Early-onset preeclampsia vs late-onset preeclampsia groups irrespective of HIV status
The rs722503 genotype frequencies were TT 16 (25%), TC 27 (42.18%), and CC 21(32.81%) in EOPE and TT 13 (22.03%), TC 19 (32.20%) and CC 27 (45.76%) in LOPE women, irrespectively of HIV status. The allele frequencies T and C were 59 (46.09%) and 69(53.91%) in EOPE and 45 (38.14%) and 73(61.86%) in LOPE groups irrespective of HIV status (Table 2).
The genotypic frequency association of gene polymorphism co-dominant TT vs CC showed no significant association of EOPE compared to LOPE women irrespective of HIV status [OR = 1.114; 95% Cl (0.4274 -2.981) adjusted p > 0.9999]. Similarly, the genotypic frequency was TT vs TC [OR = 0.8661; 95% Cl (0.3455–2.211) adjusted p = 0.8135] and TC vs CC [OR = 1.827; 95% Cl (0.7769–4.099) adjusted p = 0.1565] showed no significant association with EOPE compared to LOPE group. Dominant, recessive, and/or overdominant alleles showed no significant association between EOPE vs LOPE group [TT vs TC + CC adjusted p = 0.832; TT + TC vs CC: adjusted p = 0.195 and TT + CC vs TC adjusted p = 0.2694]. Also, the allelic frequency association T compared C showed no significant difference between EOPE and LOPE groups [OR = 1.387; 95% Cl (0.8404–2.316) adjusted p = 0.2452] (Table 3).

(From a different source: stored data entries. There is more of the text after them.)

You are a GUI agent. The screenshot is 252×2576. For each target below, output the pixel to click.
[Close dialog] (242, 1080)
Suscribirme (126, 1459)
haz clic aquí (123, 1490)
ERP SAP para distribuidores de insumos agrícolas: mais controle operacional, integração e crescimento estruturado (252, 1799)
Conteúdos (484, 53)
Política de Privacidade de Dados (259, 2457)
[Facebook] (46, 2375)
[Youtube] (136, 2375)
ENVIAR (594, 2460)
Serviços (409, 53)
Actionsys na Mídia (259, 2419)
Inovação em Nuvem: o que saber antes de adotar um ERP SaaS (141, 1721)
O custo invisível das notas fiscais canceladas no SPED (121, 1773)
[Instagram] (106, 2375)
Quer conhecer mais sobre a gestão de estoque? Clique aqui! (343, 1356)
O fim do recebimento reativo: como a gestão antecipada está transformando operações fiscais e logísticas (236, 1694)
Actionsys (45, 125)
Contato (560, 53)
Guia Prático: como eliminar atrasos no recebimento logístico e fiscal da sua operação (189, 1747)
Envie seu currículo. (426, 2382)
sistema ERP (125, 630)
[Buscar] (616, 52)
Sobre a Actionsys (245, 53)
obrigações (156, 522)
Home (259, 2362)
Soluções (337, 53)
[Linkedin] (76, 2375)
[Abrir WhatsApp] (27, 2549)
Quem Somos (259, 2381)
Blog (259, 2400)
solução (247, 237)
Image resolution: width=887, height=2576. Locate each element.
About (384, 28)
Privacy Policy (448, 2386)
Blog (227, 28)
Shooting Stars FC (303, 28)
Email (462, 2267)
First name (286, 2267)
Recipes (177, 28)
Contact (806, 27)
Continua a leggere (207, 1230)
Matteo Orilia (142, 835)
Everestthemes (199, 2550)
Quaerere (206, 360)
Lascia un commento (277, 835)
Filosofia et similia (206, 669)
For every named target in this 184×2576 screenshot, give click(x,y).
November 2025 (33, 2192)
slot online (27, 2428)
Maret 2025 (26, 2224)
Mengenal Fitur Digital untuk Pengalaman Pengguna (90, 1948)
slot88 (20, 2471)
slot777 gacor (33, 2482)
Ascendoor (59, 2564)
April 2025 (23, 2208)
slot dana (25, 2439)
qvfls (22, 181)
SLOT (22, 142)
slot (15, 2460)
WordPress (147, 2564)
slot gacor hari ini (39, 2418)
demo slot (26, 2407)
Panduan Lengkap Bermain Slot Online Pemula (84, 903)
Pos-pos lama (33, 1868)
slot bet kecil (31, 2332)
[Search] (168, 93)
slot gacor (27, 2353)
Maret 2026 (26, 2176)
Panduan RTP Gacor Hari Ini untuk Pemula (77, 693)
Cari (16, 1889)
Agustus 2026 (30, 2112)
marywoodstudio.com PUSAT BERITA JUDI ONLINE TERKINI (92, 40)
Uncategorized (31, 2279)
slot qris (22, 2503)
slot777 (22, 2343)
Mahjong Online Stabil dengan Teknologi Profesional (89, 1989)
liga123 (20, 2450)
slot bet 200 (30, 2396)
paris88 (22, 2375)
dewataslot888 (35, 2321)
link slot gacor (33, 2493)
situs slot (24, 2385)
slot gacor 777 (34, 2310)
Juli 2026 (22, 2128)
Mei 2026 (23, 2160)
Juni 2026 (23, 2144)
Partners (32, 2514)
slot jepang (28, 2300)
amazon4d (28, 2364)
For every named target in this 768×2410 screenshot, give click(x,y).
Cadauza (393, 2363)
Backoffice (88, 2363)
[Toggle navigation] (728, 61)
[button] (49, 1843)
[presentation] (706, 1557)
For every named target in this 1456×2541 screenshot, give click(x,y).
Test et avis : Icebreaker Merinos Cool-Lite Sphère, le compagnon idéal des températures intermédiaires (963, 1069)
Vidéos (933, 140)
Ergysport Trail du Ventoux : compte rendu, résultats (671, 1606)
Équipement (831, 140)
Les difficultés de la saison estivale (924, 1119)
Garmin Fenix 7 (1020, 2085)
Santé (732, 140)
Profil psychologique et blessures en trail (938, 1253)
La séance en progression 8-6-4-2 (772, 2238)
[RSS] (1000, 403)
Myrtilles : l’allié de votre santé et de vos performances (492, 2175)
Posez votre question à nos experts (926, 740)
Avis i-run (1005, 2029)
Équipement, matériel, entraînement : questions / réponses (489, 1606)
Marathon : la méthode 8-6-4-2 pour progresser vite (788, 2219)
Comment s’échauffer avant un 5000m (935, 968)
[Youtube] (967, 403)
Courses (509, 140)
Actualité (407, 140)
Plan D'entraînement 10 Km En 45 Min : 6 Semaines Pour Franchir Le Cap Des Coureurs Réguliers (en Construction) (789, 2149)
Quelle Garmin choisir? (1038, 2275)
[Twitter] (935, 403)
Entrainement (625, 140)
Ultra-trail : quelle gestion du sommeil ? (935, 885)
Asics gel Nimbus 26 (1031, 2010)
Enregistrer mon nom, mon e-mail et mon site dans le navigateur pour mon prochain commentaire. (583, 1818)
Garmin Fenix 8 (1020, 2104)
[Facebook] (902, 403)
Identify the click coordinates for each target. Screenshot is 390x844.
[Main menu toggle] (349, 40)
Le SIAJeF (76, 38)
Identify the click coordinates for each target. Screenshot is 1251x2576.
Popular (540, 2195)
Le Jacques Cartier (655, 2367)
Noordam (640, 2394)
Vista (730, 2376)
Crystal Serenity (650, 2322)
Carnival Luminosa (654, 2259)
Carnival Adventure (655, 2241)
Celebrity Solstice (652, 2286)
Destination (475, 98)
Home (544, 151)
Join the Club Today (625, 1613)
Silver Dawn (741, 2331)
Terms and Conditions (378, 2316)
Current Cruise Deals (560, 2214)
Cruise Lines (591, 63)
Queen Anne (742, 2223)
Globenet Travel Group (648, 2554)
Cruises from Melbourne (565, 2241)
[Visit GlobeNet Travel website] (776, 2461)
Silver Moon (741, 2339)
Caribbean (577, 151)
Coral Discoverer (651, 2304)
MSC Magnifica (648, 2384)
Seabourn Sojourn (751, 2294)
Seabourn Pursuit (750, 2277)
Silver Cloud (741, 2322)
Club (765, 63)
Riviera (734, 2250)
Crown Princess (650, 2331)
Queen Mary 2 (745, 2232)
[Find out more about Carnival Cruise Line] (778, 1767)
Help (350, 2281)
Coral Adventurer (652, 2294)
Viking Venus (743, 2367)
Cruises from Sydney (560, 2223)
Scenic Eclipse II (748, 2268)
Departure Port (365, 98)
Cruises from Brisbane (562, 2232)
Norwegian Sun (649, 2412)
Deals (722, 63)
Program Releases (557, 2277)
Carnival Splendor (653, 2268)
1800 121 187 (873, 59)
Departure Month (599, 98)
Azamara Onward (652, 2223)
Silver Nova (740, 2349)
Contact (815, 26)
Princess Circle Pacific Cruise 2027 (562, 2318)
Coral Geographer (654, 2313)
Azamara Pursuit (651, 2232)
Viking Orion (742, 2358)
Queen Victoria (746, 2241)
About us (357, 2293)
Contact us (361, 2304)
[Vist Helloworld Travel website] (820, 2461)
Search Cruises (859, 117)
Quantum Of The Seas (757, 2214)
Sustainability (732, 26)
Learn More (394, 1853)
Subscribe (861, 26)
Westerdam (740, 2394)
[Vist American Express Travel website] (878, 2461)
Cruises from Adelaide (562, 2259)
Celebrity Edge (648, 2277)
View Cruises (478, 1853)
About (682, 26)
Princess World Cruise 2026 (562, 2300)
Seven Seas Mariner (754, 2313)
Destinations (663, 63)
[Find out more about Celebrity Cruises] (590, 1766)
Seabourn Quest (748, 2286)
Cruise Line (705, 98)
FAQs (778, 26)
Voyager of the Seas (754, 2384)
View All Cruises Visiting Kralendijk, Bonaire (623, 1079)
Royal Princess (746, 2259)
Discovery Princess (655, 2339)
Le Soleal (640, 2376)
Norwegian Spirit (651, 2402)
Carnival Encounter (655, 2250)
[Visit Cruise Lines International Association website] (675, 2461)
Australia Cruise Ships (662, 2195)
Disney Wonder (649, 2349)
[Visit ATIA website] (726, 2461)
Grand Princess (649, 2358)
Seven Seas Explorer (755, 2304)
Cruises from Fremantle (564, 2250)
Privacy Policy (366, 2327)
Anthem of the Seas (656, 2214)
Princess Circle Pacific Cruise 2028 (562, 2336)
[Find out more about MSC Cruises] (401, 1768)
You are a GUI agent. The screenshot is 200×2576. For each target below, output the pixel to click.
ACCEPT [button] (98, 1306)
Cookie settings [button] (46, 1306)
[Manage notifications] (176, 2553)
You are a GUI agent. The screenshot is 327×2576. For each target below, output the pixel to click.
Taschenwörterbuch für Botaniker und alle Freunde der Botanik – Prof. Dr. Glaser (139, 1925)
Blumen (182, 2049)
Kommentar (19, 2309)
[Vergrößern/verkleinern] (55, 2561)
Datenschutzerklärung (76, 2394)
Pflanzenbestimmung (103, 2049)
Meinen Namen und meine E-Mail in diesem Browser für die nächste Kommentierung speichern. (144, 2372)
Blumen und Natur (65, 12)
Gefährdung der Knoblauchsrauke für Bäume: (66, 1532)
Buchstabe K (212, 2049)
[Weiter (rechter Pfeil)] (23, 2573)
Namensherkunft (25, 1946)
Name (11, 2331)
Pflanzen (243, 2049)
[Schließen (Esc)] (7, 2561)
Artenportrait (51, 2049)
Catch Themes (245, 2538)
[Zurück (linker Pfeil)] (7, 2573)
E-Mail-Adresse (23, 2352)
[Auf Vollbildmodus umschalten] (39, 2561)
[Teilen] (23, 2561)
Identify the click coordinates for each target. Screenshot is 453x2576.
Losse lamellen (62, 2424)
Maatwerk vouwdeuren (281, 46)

Normotensive vs early-onset preeclampsia groups irrespective of HIV status
The rs722503 genotype frequencies were TT 15 (23.44%), TC 27 (42.19%), and CC 22 (34.37%) in normotensive pregnant and TT 16 (25%), TC 27 (42.18%) and CC 21 (32.8%) in EOPE women, irrespectively of HIV status. The allele frequencies T and C were 57 (44.53%) and 71 (55.47%) in normotensive pregnant women and 59 (46.09%) and 69 (53.91%) in EOPE women irrespective of HIV status (Table 2).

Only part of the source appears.